Maka ukuran awal waktu pelaksanaan qiyâm adalah setelah shalat Isya, baik shalat Isya-nya pada awal, pertengahan atau akhir waktunya.




~Awal Waktu bagi Musafir yang Telah Menjamak Shalat~
Demikian pula -menurut keterangan Syaikh Ibnu ‘Utsaimin dan selainnya- bahwa shalat Tarawih boleh dilaksanakan oleh seorang musafir bila ia telah menjamak taqdim shalat Isya dan shalat Maghrib.  Hal ini berdasarkan hadits Abu Bashrah radhiyallâhu ‘anhu bahwa Rasulullah shallallâhu ‘alaihi wa sallam bersabda, 

“Sesungguhnya Allah telah menambahkan suatu shalat untuk kalian, yaitu Witir, maka laksanakanlah shalat itu antara shalat Isya sampai Shubuh.” 
[Diriwayatkan oleh Ahmad, Ath-Thahâwy, Ibnu Qâni, Al-Hârits bin Abi Usâmah, dan Ath-Thabarâny. Dishahihkan oleh Syaikh Al-Albâny.] 

Juga dalam hadits Kharijah bin Hudzafah radhiyallahu ‘anhu bahwa Rasulullah shallallahu ‘alaihi wa sallam bersabda,

“Sesungguhnya Allah ‘Azza wa Jalla telah melapangkan kalian dengan suatu shalat yang lebih baik daripada unta merah bagi kalian, yaitu shalat Witir. (Allah) telah menjadikan (shalat) tersebut untuk kalian (agar dikerjakan) antara Isya sampai fajar terbit.” 
[Diriwayatkan oleh Abu Dawud, At-Tirmidzy, Ibnu Mâjah, Ad-Dârimy, Ath-Thahâwy, Ad-Dâraquthny, Al-Hâkim, Ath-Thabarâny, dan Al-Baihaqy. Dishahihkan oleh Syaikh Al-Albâny.]


==> Pendapat Lemah :
Ada satu sisi pendapat lemah di kalangan pengikut madzhab Syâfi’iyyah juga fatwa sebagian orang-orang belakangan dari kalangan Hanbaliyah yang menyatakan kebolehan mengerjakan shalat Witir sebelum pelaksanaan shalat Isya.

Tentunya hal itu adalah pendapat yang sangat lemah, bahkan Syaikhul Islam Ibnu Taimiyah berkata, 

“Barangsiapa yang mengerjakan (shalat Tarawih) itu sebelum (mengerjakan shalat) Isya, ia telah menempuh jalan para pengikut bid’ah yang menyelisihi sunnah.” 



~Kalau Shalat Witir Dikerjakan Sebelum Melaksanakan Shalat Isya dalam Keadaan Lupa~
Para ulama berselisih pendapat tentang orang yang mengerjakan shalat Witir sebelum melaksanakan shalat Isya dalam keadaan lupa atau ia menyangka telah melaksanakan shalat Isya, apakah shalat Witirnya diulang kembali atau tidak?

Ada dua pendapat di kalangan ulama:
  1. Diulangi kembali.
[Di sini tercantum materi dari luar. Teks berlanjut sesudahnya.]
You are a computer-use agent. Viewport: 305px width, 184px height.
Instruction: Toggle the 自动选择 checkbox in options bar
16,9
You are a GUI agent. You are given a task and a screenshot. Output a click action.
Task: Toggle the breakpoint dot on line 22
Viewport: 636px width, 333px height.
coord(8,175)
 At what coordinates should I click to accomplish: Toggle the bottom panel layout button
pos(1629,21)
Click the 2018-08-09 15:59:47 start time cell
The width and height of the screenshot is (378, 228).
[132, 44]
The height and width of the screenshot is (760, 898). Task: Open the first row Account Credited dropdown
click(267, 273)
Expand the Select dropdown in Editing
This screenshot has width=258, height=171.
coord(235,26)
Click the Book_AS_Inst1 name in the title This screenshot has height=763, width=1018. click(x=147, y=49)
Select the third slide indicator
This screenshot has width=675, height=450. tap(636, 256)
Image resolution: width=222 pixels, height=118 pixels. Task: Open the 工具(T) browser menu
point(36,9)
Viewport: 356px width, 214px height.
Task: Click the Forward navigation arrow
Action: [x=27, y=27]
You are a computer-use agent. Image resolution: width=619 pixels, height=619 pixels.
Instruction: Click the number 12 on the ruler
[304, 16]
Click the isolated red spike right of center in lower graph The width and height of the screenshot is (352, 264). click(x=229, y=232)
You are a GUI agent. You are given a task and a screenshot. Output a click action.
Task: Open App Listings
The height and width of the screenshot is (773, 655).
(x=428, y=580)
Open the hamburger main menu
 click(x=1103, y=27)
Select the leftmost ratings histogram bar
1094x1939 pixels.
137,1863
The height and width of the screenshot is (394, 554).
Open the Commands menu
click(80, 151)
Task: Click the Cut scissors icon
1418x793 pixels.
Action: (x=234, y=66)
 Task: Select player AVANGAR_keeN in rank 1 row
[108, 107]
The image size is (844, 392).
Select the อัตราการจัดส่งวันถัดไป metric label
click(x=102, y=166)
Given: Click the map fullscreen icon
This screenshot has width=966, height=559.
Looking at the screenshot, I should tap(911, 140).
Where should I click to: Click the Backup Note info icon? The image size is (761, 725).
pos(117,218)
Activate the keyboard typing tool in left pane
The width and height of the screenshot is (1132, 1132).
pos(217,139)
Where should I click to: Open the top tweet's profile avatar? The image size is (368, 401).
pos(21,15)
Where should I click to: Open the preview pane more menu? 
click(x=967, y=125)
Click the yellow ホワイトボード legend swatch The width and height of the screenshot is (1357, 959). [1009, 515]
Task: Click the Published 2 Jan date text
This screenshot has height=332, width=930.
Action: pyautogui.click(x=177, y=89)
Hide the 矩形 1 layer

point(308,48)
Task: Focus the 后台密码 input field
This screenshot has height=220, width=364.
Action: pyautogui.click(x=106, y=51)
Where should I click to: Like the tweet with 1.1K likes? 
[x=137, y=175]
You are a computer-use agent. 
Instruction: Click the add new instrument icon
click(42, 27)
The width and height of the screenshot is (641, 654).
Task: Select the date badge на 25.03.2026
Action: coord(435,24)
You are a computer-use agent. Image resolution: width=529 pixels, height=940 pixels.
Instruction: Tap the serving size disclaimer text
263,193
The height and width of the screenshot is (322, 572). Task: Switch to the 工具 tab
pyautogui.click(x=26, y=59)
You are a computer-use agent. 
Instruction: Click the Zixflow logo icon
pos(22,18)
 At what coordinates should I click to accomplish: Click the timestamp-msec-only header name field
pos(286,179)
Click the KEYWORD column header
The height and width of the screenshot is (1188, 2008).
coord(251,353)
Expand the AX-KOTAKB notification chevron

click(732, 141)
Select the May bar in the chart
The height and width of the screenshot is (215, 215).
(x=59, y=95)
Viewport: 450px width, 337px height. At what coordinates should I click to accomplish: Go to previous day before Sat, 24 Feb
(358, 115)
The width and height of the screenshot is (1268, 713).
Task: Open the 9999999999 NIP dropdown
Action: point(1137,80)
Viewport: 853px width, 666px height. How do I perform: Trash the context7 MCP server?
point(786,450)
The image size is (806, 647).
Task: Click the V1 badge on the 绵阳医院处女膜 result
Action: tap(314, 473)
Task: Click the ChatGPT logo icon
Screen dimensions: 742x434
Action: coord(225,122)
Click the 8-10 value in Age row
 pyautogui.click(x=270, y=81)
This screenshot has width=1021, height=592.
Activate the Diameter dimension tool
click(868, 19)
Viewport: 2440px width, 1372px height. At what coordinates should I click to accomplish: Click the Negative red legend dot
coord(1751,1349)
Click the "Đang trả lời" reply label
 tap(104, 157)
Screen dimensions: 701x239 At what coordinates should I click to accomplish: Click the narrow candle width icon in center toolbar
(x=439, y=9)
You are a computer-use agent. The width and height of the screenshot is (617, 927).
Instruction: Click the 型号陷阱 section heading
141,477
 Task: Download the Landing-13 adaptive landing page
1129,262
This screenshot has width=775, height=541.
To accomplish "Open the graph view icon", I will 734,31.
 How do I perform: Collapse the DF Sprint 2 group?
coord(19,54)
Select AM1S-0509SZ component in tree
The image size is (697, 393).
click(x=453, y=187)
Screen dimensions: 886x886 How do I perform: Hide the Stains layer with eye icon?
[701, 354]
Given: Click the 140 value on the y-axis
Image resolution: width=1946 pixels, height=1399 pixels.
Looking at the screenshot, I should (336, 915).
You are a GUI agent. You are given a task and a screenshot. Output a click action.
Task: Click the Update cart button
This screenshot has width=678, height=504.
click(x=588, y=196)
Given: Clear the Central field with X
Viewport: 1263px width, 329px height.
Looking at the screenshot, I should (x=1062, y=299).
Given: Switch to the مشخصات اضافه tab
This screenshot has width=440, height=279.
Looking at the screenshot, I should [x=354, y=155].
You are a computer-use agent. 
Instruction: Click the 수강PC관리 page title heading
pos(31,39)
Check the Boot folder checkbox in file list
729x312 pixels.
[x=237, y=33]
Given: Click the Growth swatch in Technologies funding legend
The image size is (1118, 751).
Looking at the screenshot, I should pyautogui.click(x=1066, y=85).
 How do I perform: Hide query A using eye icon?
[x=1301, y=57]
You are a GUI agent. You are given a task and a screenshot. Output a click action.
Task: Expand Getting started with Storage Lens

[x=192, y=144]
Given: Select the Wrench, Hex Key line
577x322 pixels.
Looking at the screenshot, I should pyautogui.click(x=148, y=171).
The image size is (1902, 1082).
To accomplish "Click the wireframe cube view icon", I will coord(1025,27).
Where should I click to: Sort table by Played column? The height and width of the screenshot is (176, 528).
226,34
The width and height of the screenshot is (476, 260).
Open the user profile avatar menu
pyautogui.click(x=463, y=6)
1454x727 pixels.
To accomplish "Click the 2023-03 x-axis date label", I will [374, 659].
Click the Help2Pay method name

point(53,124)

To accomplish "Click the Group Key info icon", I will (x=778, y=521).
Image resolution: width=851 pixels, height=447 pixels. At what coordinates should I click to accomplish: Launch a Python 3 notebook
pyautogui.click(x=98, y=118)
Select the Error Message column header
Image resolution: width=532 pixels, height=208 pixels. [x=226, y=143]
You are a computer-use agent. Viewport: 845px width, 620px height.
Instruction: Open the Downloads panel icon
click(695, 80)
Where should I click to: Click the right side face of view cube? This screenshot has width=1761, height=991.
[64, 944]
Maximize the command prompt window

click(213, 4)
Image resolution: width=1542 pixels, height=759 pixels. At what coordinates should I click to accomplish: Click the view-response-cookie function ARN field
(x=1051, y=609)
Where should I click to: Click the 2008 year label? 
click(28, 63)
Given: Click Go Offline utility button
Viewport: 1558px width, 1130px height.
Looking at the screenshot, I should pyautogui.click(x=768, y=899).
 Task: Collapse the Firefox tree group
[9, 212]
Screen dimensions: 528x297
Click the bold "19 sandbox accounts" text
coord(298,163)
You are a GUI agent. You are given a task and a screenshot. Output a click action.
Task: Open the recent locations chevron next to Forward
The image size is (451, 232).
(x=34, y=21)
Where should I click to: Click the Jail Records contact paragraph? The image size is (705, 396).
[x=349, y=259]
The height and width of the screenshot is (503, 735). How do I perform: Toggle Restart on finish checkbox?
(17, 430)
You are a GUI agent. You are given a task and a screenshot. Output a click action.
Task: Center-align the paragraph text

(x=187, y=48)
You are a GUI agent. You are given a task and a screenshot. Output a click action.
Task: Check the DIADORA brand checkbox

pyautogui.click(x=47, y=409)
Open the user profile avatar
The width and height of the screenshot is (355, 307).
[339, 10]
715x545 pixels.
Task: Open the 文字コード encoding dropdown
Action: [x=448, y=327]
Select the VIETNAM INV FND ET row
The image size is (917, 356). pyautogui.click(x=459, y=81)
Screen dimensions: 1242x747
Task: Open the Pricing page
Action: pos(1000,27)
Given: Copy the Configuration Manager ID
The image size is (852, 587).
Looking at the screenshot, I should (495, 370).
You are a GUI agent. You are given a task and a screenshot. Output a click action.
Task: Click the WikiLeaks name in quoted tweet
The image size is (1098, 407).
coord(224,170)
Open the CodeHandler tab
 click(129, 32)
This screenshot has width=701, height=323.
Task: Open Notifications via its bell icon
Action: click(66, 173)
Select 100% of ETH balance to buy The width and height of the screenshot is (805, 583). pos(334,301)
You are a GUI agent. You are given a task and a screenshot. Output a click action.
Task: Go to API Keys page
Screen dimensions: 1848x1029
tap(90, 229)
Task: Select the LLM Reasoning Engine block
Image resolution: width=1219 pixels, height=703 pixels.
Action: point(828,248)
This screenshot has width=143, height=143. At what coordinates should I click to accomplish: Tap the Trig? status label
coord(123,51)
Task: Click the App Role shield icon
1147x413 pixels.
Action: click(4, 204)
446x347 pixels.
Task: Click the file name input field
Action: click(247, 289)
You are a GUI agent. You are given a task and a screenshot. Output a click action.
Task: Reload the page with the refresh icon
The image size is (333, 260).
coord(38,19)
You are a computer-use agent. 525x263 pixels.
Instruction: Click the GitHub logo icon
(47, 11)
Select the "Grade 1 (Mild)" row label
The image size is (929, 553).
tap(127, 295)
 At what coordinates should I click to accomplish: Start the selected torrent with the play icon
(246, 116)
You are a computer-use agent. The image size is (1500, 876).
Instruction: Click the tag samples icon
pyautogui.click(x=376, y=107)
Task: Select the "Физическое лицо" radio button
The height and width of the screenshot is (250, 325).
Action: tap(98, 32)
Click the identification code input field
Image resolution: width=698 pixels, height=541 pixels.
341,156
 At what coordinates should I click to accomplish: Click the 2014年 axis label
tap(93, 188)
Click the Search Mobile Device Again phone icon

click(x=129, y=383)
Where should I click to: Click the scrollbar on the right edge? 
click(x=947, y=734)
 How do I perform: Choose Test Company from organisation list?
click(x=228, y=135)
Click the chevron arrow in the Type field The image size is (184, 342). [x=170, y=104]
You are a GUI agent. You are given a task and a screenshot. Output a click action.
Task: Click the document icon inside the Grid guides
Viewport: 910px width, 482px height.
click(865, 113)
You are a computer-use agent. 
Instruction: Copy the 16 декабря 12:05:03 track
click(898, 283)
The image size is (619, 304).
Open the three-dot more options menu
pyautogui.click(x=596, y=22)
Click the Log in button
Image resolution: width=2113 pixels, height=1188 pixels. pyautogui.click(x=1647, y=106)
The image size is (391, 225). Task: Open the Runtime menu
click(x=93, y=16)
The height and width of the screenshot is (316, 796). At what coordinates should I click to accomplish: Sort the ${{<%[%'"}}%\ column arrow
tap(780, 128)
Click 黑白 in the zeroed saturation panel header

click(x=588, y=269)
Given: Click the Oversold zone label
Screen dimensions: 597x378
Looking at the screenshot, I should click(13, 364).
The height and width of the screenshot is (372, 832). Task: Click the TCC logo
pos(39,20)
Ini adalah pendapat jumhur ulama, yakni Al-Auzâ’iy, Mâlik, Asy-Syâfi’iy, Ahmad, Abu Yusuf, Muhammad, dan lain-lain.
  2. Tidak diulangi. Ini adalah pendapat Sufyân Ats-Tsaury dan Abu Hanîfah.


Tarjih :

Tidak diragukan bahwa yang lebih kuat adalah pendapat pertama berdasarkan dalil-dalil yang telah disebutkan.


~Waktu Pelaksanaan Shalat Lail dan Tarawih di Akhir Waktu~
Para ulama bersepakat bahwa seluruh malam sampai fajar Shubuh terbit adalah waktu pelaksanaan shalat Witir. 

Namun, ada perselisihan pada batasan akhir waktu shalat Witir, dan ada beberapa pendapat di kalangan ulama :

  1. Akhir waktunya adalah sampai fajar Shubuh terbit. Ini adalah pendapat Sa’îd bin Jubair, Makhul, ‘Athâ`, An-Nakha’iy, Ats-Tsaury, Abu Hanifah, serta riwayat yang paling masyhur dari Asy-Syâfi’iy dan Ahmad. Pendapat ini diriwayatkan pula dari ‘Umar, Ibnu ‘Umar, Abu Musâ, dan Abu Dardâ` radhiyallâhu ‘anhum.
  2. Akhir waktunya adalah sepanjang seseorang belum melaksanakan shalat Shubuh, meskipun fajar Shubuh telah berlalu. Ini adalah pendapat Al-Qâsim bin Muhammad, Mâlik, Asy-Syâfi’iy -dalam madzhab terdahulunya- dan salah satu riwayat dari Ahmad. Ini juga merupakan pendapat Ishâq bin Râhawaih, Abu Tsaur, dan lain-lain. Pendapat ini diriwayatkan pula dari ‘Ali, Ibnu Mas’ud, ‘Ubâdah bin Shamid, Hudzaifah, dan lain-lain.


Tarjih :

Yang lebih kuat adalah pendapat pertama karena dua hadits yang penyebutannya telah berlalu di atas sangatlah tegas menunjukkan bahwa akhir waktu pelaksanaan shalat Witir adalah sampai fajar shubuh terbit. Selain itu, dalam hadits Ibnu ‘Umar radhiyallâhu ‘anhumâ, ketika ditanya tentang kaifiyah shalat Lail, Rasulullah shallallâhu ‘alaihi wa sallam bersabda,
“(Shalat malam dikerjakan sebanyak) dua (rakaat)-dua (rakaat). Apabila engkau khawatir bahwa waktu shubuh (telah masuk), kerjakanlah shalat sebanyak satu rakaat dan jadikanlah akhir shalatmu (sebagai shalat) witir.”  [Muttafaqun ‘alaihi]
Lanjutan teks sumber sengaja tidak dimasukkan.